The value of PMT as a pharmaceutical intermediate
PMT contains a dual active skeleton of thiol group and tetrazolium ring, which can be used to construct tetrazolium drugs through alkylation, oxidation, salt formation, cyclization, and coupling. These drugs have a wide range of pharmacological activities such as antibacterial, anti-inflammatory, anti-tumor, antithrombotic, antiviral, and hypoglycemic effects, and are a hot topic in pharmaceutical research and development. PMT is the core precursor of tetrazolium thiol drugs, with an annual global demand for pharmaceutical grade products exceeding 200 tons.

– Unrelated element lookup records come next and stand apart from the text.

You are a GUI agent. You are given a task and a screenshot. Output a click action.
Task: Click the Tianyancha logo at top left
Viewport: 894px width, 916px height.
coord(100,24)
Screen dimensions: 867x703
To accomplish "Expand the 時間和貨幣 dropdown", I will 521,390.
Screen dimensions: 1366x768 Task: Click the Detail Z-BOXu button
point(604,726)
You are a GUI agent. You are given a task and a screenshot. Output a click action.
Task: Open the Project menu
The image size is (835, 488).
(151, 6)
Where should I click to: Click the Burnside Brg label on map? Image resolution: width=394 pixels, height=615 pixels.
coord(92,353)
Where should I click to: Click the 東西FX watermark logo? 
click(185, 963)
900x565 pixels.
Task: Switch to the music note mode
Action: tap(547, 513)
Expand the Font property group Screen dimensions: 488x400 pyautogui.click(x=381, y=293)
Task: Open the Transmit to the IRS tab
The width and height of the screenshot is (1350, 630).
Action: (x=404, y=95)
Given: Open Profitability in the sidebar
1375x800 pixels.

Thiol alkylation (C-S bond construction, most commonly used)
PMT+halogenated alkane/halogenated aromatic hydrocarbon (R-X) → 5-alkylthio/arylthio-1-phenyltetrazolium (catalyzed by weak bases such as K ₂ CO3, room temperature -60 ℃, yield ≥ 90%).

Application: Synthesis of intermediates for antibiotics, anti-inflammatory drugs, and anti-tumor drugs.
Thiol oxidation (disulfide/sulfonyl derivatives)
Mild oxidation (I ₂/H ₂ O ₂) → 1-phenyltetrazolium-5-yl disulfide (yield ≥ 85%), used for anti-tumor and antithrombotic drugs.

Deep oxidation (KMnO ₄) → 1-Phenyltetrazole-5-thiol (electrophilic reagent used for heterocyclic synthesis and drug modification).
Salt formation reaction (increase in water solubility)
PMT (weak acid, pKa ≈ 10.5)+NaOH/KOH/organic amine → PMT sodium/potassium/amine salt (water solubility ≥ 100 g/L, improves bioavailability).
Application: Intermediate for injection antibiotics, anti-inflammatory drugs, and antiviral drugs.

Cyclization/condensation (condensed heterocyclic drugs)
PMT undergoes condensation with ortho phenylenediamine, ortho aminophenol, α - halogenated ketones, and aldehydes, followed by benzimidazole tetrazolium, thiazole tetrazolium, and triazole tetrazolium fused ring frameworks.
Value: The activity of condensed ring derivatives is significantly improved, toxicity is reduced, and target specificity is enhanced.
Antibacterial drugs (broad-spectrum, low resistance)
Mechanism of action: Inhibit bacterial cell wall synthesis, damage cell membrane, inhibit nucleic acid replication; Highly effective against Gram positive bacteria (Staphylococcus aureus, Streptococcus), negative bacteria (Escherichia coli, Salmonella), and fungi (Candida).

Representative drugs:
PMT benzyl sulfide derivatives: MIC=4-8 μ g/mL against Staphylococcus aureus, superior to penicillin and cefepime.
PMT condensed ring derivatives: antifungal (Candida albicans) MIC=2-4 μ g/mL, replacing fluconazole and itraconazole.
Clinical use: Skin infections, respiratory infections, urinary system infections, fungal infections.